### YOUR OBJECTIVE
Write out every record again, exactly.
-- RECORD SET follows --
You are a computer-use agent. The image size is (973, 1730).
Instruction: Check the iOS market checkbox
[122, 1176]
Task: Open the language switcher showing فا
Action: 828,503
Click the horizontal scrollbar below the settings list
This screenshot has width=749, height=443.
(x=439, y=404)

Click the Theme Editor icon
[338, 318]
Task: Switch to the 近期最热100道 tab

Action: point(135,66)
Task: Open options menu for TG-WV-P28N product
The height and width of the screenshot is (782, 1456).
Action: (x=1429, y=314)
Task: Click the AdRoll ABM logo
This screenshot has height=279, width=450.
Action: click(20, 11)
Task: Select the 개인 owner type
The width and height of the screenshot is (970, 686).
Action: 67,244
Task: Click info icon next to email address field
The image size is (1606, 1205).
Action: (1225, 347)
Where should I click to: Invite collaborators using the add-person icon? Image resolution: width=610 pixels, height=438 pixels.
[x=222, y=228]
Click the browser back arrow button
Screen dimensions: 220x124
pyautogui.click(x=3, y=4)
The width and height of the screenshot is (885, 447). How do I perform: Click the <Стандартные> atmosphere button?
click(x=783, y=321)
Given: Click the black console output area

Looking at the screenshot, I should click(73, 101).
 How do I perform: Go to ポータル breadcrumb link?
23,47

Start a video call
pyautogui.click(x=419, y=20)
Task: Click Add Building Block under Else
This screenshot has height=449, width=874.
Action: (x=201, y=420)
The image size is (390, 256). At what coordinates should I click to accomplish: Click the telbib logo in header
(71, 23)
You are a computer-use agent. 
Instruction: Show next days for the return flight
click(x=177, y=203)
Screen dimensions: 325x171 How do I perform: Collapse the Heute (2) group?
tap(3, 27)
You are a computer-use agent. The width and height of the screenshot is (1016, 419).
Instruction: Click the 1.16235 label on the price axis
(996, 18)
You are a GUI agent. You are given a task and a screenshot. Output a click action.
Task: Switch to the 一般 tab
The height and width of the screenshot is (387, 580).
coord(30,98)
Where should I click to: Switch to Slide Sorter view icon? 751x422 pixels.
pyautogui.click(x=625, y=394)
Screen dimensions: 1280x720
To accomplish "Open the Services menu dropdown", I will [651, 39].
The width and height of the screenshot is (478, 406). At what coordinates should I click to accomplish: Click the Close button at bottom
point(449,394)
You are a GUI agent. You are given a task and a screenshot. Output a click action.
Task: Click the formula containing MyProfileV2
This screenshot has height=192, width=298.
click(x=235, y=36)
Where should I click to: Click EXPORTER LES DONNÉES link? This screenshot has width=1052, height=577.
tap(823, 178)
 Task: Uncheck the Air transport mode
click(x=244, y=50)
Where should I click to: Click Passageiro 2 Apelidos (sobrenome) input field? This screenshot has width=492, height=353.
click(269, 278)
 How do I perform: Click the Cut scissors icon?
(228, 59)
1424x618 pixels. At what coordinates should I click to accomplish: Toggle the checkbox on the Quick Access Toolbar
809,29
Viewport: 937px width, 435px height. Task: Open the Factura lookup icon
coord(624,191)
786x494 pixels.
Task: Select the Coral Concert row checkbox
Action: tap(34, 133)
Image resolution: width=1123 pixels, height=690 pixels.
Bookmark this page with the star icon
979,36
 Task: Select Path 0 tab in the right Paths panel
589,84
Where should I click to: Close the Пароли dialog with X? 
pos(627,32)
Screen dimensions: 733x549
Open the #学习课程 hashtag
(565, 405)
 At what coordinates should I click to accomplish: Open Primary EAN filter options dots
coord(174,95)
-- RECORD SET concluded --
### ANSWER TO THIS EXERCISE
You are a computer-use agent. The image size is (973, 1730).
Instruction: Check the iOS market checkbox
[122, 1176]
Task: Open the language switcher showing فا
Action: 828,503
Click the horizontal scrollbar below the settings list
This screenshot has width=749, height=443.
(x=439, y=404)

Click the Theme Editor icon
[338, 318]
Task: Switch to the 近期最热100道 tab

Action: point(135,66)
Task: Open options menu for TG-WV-P28N product
The height and width of the screenshot is (782, 1456).
Action: (x=1429, y=314)
Task: Click the AdRoll ABM logo
This screenshot has height=279, width=450.
Action: click(20, 11)
Task: Select the 개인 owner type
The width and height of the screenshot is (970, 686).
Action: 67,244
Task: Click info icon next to email address field
The image size is (1606, 1205).
Action: (1225, 347)
Where should I click to: Invite collaborators using the add-person icon? Image resolution: width=610 pixels, height=438 pixels.
[x=222, y=228]
Click the browser back arrow button
Screen dimensions: 220x124
pyautogui.click(x=3, y=4)
The width and height of the screenshot is (885, 447). How do I perform: Click the <Стандартные> atmosphere button?
click(x=783, y=321)
Given: Click the black console output area

Looking at the screenshot, I should click(73, 101).
 How do I perform: Go to ポータル breadcrumb link?
23,47

Start a video call
pyautogui.click(x=419, y=20)
Task: Click Add Building Block under Else
This screenshot has height=449, width=874.
Action: (x=201, y=420)
The image size is (390, 256). At what coordinates should I click to accomplish: Click the telbib logo in header
(71, 23)
You are a computer-use agent. 
Instruction: Show next days for the return flight
click(x=177, y=203)
Screen dimensions: 325x171 How do I perform: Collapse the Heute (2) group?
tap(3, 27)
You are a computer-use agent. The width and height of the screenshot is (1016, 419).
Instruction: Click the 1.16235 label on the price axis
(996, 18)
You are a GUI agent. You are given a task and a screenshot. Output a click action.
Task: Switch to the 一般 tab
The height and width of the screenshot is (387, 580).
coord(30,98)
Where should I click to: Switch to Slide Sorter view icon? 751x422 pixels.
pyautogui.click(x=625, y=394)
Screen dimensions: 1280x720
To accomplish "Open the Services menu dropdown", I will [651, 39].
The width and height of the screenshot is (478, 406). At what coordinates should I click to accomplish: Click the Close button at bottom
point(449,394)
You are a GUI agent. You are given a task and a screenshot. Output a click action.
Task: Click the formula containing MyProfileV2
This screenshot has height=192, width=298.
click(x=235, y=36)
Where should I click to: Click EXPORTER LES DONNÉES link? This screenshot has width=1052, height=577.
tap(823, 178)
 Task: Uncheck the Air transport mode
click(x=244, y=50)
Where should I click to: Click Passageiro 2 Apelidos (sobrenome) input field? This screenshot has width=492, height=353.
click(269, 278)
 How do I perform: Click the Cut scissors icon?
(228, 59)
1424x618 pixels. At what coordinates should I click to accomplish: Toggle the checkbox on the Quick Access Toolbar
809,29
Viewport: 937px width, 435px height. Task: Open the Factura lookup icon
coord(624,191)
786x494 pixels.
Task: Select the Coral Concert row checkbox
Action: tap(34, 133)
Image resolution: width=1123 pixels, height=690 pixels.
Bookmark this page with the star icon
979,36
 Task: Select Path 0 tab in the right Paths panel
589,84
Where should I click to: Close the Пароли dialog with X? 
pos(627,32)
Screen dimensions: 733x549
Open the #学习课程 hashtag
(565, 405)
 At what coordinates should I click to accomplish: Open Primary EAN filter options dots
coord(174,95)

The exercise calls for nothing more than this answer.